Publishing results from other secure operating environments
- Summary form: Download and complete the form for verifying the anonymity of the results
- Compress files: Zip the files and the summary form, naming the folder as follows:
- “Results_[Record_number_of_permit_decision][Kapseli_ID][Delivery_date]” (e.g., “Results_THL_1234_14.02.00_2020_a01_15032021”).
- Note: Date format should be ddmmyyyy.
- “Results_[Record_number_of_permit_decision][Kapseli_ID][Delivery_date]” (e.g., “Results_THL_1234_14.02.00_2020_a01_15032021”).
- Transfer results:
- Nextcloud: If you have a Nextcloud account, transfer results via Nextcloud.
- Secure Email: If you do not have a Nextcloud account, transfer results via secure email. Do not send results via regular, non-secure email.
- Contact Findata: Email Findata at data@findata.fi with the subject “Ensuring the anonymity of results.”
- Indicate whether you are using Nextcloud or secure email for the transfer.
- If using Nextcloud, include the diary number of the data permit and your Nextcloud ID. Findata will provide the folder name for your transfer and a zip folder with the summary form.

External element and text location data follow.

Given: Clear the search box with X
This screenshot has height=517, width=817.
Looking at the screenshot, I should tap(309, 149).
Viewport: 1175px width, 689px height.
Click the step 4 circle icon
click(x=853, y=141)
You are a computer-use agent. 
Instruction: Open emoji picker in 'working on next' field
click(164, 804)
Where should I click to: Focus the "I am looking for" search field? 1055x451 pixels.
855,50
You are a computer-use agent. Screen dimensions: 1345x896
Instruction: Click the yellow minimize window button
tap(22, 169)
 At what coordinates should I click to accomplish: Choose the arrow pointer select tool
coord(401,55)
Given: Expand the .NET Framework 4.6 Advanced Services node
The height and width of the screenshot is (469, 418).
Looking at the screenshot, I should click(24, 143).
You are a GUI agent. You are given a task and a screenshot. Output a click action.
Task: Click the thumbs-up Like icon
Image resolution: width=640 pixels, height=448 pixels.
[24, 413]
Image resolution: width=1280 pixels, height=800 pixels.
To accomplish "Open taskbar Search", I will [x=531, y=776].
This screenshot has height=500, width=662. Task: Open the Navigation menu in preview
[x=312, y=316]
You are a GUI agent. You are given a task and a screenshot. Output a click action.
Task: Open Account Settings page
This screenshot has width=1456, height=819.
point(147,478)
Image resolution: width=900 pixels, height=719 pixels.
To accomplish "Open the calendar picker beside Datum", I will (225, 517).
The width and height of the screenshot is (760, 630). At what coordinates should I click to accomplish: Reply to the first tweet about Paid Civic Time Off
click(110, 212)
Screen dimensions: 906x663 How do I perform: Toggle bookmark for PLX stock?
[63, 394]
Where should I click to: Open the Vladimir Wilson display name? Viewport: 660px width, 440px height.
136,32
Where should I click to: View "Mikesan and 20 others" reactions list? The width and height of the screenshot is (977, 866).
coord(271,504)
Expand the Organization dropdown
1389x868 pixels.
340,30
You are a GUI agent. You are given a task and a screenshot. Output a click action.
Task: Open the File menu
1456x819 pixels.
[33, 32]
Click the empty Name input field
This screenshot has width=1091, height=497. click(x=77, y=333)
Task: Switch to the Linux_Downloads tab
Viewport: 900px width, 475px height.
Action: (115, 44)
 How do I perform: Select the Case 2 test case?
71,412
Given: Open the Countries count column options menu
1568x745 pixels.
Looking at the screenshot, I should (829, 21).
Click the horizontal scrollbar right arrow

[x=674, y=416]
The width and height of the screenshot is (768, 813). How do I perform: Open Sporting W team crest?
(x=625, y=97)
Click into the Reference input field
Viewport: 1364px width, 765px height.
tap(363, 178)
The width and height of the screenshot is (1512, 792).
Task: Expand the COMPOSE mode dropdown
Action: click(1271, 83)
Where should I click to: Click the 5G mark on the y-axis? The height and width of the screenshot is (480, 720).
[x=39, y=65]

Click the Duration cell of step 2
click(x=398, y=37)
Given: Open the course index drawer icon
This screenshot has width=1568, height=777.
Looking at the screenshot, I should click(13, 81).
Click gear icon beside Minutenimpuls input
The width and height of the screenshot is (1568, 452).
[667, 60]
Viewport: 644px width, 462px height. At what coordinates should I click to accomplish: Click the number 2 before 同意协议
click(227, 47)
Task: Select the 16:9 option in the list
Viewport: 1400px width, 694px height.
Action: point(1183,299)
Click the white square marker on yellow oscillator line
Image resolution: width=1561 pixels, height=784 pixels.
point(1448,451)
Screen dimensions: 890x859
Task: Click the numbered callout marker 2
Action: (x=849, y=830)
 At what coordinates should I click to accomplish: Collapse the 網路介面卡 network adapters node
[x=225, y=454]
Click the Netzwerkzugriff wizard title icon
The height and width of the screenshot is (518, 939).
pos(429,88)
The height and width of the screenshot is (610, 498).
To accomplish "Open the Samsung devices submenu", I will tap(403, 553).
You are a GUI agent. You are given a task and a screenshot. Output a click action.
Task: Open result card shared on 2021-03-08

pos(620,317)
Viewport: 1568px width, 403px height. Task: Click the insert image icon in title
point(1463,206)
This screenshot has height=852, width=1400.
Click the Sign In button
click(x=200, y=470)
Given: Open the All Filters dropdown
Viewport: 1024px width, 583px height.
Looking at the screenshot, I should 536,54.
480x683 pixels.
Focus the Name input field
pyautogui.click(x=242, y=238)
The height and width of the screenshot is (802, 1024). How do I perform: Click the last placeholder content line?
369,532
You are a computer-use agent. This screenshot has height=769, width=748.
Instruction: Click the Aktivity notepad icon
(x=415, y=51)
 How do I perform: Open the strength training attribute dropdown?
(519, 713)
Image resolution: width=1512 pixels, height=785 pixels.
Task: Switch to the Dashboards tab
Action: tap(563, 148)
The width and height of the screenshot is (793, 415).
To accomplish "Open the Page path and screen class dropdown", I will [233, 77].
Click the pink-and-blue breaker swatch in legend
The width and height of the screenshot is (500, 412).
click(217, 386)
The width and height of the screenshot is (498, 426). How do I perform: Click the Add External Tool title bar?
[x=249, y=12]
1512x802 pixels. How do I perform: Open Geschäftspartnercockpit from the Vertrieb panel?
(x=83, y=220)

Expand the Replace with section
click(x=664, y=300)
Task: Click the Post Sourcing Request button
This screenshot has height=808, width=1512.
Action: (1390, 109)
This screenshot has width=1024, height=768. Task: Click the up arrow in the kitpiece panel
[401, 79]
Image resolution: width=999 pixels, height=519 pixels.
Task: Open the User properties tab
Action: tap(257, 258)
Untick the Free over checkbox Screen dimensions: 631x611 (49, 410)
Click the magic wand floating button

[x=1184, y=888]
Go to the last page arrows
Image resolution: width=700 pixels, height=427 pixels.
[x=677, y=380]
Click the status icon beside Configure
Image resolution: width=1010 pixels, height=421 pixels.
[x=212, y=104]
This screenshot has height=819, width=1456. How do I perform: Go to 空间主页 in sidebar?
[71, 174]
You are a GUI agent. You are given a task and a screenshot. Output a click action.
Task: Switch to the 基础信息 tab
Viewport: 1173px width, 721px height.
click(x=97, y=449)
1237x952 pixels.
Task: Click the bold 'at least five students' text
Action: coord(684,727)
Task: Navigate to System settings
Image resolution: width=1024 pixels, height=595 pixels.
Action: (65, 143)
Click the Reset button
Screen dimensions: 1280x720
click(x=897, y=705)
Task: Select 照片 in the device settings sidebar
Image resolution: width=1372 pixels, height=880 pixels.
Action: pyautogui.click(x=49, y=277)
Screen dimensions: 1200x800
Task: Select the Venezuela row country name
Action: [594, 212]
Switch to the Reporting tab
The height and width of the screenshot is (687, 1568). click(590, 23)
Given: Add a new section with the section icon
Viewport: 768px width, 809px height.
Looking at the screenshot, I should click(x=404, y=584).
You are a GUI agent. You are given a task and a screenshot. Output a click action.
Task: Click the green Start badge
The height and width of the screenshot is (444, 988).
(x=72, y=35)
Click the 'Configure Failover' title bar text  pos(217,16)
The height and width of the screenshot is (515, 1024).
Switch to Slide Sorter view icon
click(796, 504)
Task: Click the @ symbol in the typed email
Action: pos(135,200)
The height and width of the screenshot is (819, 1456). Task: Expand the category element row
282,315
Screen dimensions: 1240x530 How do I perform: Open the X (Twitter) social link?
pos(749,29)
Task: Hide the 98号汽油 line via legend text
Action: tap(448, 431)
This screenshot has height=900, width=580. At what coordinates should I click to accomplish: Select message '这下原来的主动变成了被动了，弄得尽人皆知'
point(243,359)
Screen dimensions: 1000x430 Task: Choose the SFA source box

- If using secure email, Findata will send a secure email for you to reply with your zip folder containing the results and the summary form.
- Follow-up: If there are concerns about the anonymity of the results, Findata will contact you within seven working days.
- If you do not hear from us within this timeframe, you may proceed with publishing your results.
Report published research results to Findata
Use the form below to report articles and publications that have made use of data authorised by Findata. One of the criteria for the issuing of a data permit for the purpose of scientific research is that the results are published as scientific publications. The form can also be used to report publications of data authorised for other uses.
Reference Guide
If Findata has granted a data permit or made a data request decision for your project, cite Findata in publications as follows: “Sosiaali- ja terveysalan tietolupaviranomainen Findata” or “Finnish Social and Health Data Permit Authority Findata.”
- Follow the writing guidelines of the scientific publication series.
- We recommend that references to Findata be made in accordance with its statutory duties. In data permits, these duties include, for example, pseudonymization and ensuring the anonymity of results, and in data requests, the duties include data integration, aggregation, and anonymization.
- Findata can be referenced in the text, tables, figures, permit lists, acknowledgments, and reference lists.
- Whenever possible, include the diary number(s) of the data permit or data request in the references.
Examples of in-text citations
“Research data was obtained from the Finnish Social and Health Data Permit Authority Findata with data permit THL/XXXX/14.XX.00/20XX. Findata was responsible for the pseudonymization of the data and ensuring the anonymity of the final results.”
“The statistics were produced by Findata, the Finnish Social and Health Data Permit Authority, with data request THL/XXXX/14.XX.00/20XX. Findata was responsible for data integration and producing the anonymized statistics.”
Example of table citation
Data | Source |
---|---|
Research data | Finnish Social and Health Data Permit Authority Findata, data permit THL/XXXX/14.XX.00/20XX |
Example of citation in a reference list
Findata. (Year). Data permit THL/XXXX/14.XX.00/20XX. Finnish Social and Health Data Permit Authority Findata.